Left: we depict non-layered TMCs as wood blocks (bottom) and TMDs as stacks of paper sheets (top), along with representative crystal structures of TMDs (2H-MoS2) and TMCs (β-Mo2C, space group P63/mmc) (right). We have also included ‘stained’ wood and paper to represent chalcogen- and carbon-doped TMCs and TMDs, respectively, along with their atomic structures. Right: representative TMC/TMD heterostructure schematics grouped by the interface formed in the structure. Credit: Terrones/Sinnott
By Jamie Oberdick
Transition metal carbides (TMCs) and transition metal dichalcogenides (TMDs) are emerging as key players with transformative potential across various industries. Originally recognized for their industrial applications like solid-state lubrication, these materials are now the focus of cutting-edge research aimed at revolutionizing electronic devices and catalytic processes.
The growing interest in TMCs and TMDs by researchers, the exotic properties that make them so interesting, and their potential applications to come were discussed in a perspective paper published in Nature Materials by an international team of researchers.
TMDs, such as molybdenum disulfide, are structured in thin layers of metal atoms sandwiched between chalcogen atoms like sulfur. Traditionally used in lubricants, these materials have gained prominence for their electronic properties. Conversely, TMCs, like molybdenum carbide, although more akin to solid rocks than layered materials, exhibit intriguing properties such as superconductivity.
"TMDs like molybdenum disulfide have been used for many years as solid-state lubricants,” said Susan Sinnott, Penn State professor and head of the Department of Materials Science and Engineering and co-corresponding author of the paper. “Recently, we have been interested in their electronic properties. On the other hand, molybdenum carbides, while not layered like TMDs, have fascinating phases, some of which are superconducting."
Materials researchers are pioneering the creation of heterostructures built with TMCs and TMDs. In this context, heterostructures refer to precisely layered combinations of TMCs and TMDs designed to synergistically enhance their properties. This approach aims to engineer materials with unique properties that offer practical benefits across multiple sectors beyond what individual materials offer.
"We can start with a template of a transition metal carbide and convert it into a chalcogenide by introducing sulfur or selenium,” said Mauricio Terrones, Evan Pugh University Professor and professor of physics, professor of chemistry and of material science and engineering, George A. and Margaret M. Downsbrough Head of the Department of Physics at Penn State and co-corresponding author of the study. “Alternatively, we can start with TMDs and introduce carbon to transform them into carbides. These methods allow us to create materials with tailored properties."
By carefully stacking layers of TMCs and TMDs in a specific order, researchers create a sandwich-like structure. This layering allows the combined material to exhibit new and improved properties that neither the TMCs nor the TMDs have on their own. For instance, these heterostructures can conduct electricity more efficiently, enhance electronic devices, or improve certain chemical reactions, leading to new possibilities for applications in technology and industry.
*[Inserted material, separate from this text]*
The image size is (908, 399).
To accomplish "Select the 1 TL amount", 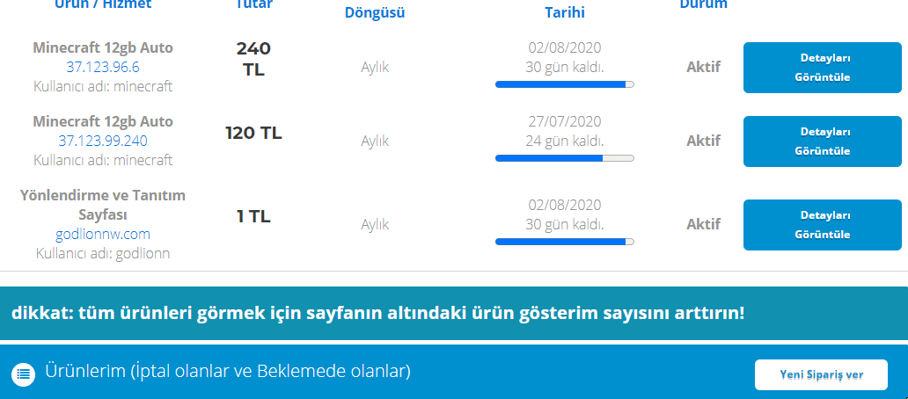I will coord(253,216).
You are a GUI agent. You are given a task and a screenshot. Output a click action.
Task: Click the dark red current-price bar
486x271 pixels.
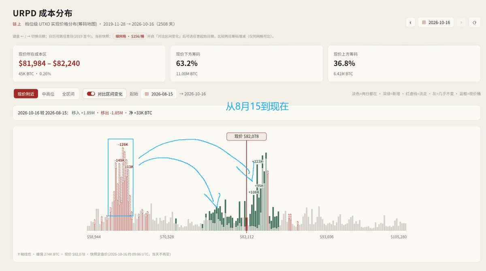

Among potential applications are electronics that are not only smaller and faster, but also more energy-efficient advanced catalysts derived from these materials that could revolutionize clean energy production and environmental remediation efforts.
“We believe our approach could lead to new, smaller, faster, and more sustainable electronic devices, as well as diverse applications in catalysis,” Sinnott said. “Many industrial and automotive chemical reactions are enhanced by catalysis.”
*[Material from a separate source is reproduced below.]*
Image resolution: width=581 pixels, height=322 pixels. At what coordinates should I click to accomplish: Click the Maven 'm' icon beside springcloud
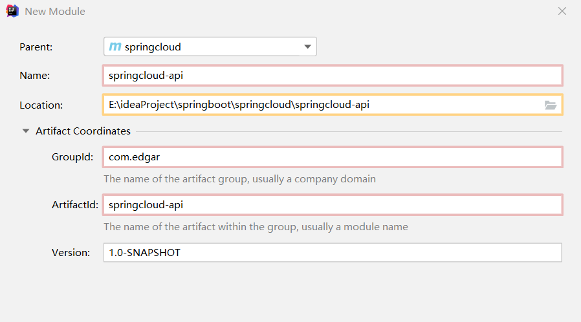(x=115, y=47)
Terrones noted that multiple industries use catalysis to split water molecules for hydrogen and oxygen and would welcome an improved, lower-cost catalysis method. These include energy and fuel, chemical manufacturing, petroleum refining, steel manufacturing, and the food industry.
"Splitting the water molecule to separate hydrogen from oxygen could become more efficient with these materials,” Terrones said. “You could do without using very much energy."
Furthermore, these innovations hold promise for applications in emerging technologies like quantum computing, where precise material properties are critical.
“I think that there are many additional potential applications that we can't even imagine right now,” Sinnott said. “Being able to control material synthesis on these very small, confined layers could contribute to quantum computers, or quantum communication devices that are just now being imagined and developed. They're going to need very precise, very well controlled material systems with ability to tune properties.”
Sinnott added that the work covered in the perspective paper is pointing to some interesting new directions for materials research.
“I think that is where the benefit to society is, forging these beneficial new directions in the research,” Sinnott said. “First you need to develop the materials, and then once you have the materials and tuned their properties, from there you can build out all kinds of applications.”